### Exercise prompt
Please give nothing except the number of lines in the records below that include the word "options".

### Available data
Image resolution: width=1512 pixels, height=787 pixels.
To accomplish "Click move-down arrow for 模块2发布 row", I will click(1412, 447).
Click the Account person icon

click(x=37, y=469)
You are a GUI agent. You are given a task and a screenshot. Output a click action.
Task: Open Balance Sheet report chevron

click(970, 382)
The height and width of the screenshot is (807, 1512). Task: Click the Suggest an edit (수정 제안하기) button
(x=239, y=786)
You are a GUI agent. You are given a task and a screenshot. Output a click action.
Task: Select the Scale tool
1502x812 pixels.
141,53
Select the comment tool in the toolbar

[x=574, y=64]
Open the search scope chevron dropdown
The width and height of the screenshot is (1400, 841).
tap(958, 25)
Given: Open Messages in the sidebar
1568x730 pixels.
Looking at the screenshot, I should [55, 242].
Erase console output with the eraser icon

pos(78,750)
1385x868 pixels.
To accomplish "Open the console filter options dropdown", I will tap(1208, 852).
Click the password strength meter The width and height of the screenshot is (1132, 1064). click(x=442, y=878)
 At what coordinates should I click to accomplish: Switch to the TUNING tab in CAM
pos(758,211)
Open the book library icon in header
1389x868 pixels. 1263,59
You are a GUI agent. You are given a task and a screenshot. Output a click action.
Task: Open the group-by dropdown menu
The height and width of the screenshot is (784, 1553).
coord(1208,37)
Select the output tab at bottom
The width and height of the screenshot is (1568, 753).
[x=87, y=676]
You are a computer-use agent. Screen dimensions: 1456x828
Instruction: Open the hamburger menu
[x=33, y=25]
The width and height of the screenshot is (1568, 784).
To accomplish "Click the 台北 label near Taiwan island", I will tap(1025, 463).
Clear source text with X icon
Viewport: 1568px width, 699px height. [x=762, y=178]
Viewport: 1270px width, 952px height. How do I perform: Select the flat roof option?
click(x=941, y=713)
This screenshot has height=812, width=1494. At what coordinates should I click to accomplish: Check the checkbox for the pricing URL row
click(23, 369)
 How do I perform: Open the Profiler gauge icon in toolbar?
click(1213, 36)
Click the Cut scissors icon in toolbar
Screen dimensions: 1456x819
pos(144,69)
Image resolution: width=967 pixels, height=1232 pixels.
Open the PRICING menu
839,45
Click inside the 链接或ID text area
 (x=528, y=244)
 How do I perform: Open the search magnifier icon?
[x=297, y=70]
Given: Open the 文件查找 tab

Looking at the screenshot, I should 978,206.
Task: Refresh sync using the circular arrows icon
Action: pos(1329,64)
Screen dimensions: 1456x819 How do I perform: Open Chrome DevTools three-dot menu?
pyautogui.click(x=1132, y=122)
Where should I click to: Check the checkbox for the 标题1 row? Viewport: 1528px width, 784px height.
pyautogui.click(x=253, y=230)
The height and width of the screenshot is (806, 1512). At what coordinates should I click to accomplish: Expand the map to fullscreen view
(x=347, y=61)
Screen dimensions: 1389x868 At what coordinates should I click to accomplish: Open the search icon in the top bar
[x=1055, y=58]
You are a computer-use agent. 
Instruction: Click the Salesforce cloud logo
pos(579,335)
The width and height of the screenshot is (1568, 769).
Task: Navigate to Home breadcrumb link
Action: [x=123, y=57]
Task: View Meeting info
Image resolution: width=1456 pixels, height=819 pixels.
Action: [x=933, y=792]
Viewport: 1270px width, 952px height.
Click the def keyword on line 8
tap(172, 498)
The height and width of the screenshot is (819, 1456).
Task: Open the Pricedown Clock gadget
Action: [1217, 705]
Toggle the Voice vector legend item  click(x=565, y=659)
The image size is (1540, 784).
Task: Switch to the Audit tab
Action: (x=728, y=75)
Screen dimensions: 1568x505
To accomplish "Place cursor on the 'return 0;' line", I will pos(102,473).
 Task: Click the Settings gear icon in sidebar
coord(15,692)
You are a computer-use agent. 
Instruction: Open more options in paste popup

### Answer section
2